* [Quoted passage]
**********

Why it matters: These substances are "responsible for roughly half of all climate warming to date and can contribute to harmful air pollution," per the Superpollutant Action Initiative.
- Superpollutants are shorter-lived in the atmosphere than CO2 but have powerful near-term effects.
Driving the news: Participants include Amazon, Autodesk, Figma, Google, JPMorganChase, Salesforce, and Workday.
- The goal is $100 million in new finance through 2030, and the group is working with an array of outside partners.
- It's organized through the Beyond Alliance, an existing coalition of businesses and NGOs.
State of play: Randy Spock, Google's carbon credits and removals lead, cited potential project areas like cutting landfill methane and stemming the release of refrigerant gases when HVAC systems are replaced.
- He said corporate support can help facilitate significantly higher funding, and that the new initiative can go beyond Google's work on its own emissions.

**********

* [Material supplied]
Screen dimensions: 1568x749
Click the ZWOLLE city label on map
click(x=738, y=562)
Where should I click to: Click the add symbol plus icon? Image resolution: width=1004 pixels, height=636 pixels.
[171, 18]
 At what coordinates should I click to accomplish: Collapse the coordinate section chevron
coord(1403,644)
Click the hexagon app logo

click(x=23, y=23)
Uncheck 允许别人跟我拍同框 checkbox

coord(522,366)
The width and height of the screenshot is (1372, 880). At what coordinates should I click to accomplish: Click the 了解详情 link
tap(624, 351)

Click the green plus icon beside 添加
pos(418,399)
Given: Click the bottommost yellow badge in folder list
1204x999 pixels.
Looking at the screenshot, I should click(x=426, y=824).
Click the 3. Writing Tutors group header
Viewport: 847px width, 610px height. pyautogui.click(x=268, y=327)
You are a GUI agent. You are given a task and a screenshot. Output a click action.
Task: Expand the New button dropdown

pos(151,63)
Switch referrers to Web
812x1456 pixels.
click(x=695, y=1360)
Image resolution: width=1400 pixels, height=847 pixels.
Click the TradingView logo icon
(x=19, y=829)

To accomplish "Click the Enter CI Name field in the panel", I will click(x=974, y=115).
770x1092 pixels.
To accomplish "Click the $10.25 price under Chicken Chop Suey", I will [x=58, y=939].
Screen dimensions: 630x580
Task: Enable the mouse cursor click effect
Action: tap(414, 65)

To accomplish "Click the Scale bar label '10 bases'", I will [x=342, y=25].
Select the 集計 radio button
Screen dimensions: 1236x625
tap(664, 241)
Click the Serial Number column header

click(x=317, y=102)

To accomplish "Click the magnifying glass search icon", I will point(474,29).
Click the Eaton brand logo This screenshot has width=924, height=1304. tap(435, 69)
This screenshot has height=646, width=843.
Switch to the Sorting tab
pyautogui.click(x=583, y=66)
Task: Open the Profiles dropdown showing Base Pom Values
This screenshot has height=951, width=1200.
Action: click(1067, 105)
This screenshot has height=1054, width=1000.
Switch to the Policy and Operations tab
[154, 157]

**********

* [Your tasks]
• a. Translate this sentence from the superpollutant passage into Spanish: "It's organized through the Beyond Alliance, an existing coalition of businesses and NGOs."
• b. Name every company that the superpollutant passage lists as a participant in the initiative.

* [The replies]
• a. Se organiza a través de la Beyond Alliance, una coalición existente de empresas y ONG.

• b. Amazon, Autodesk, Figma, Google, JPMorganChase, Salesforce, Workday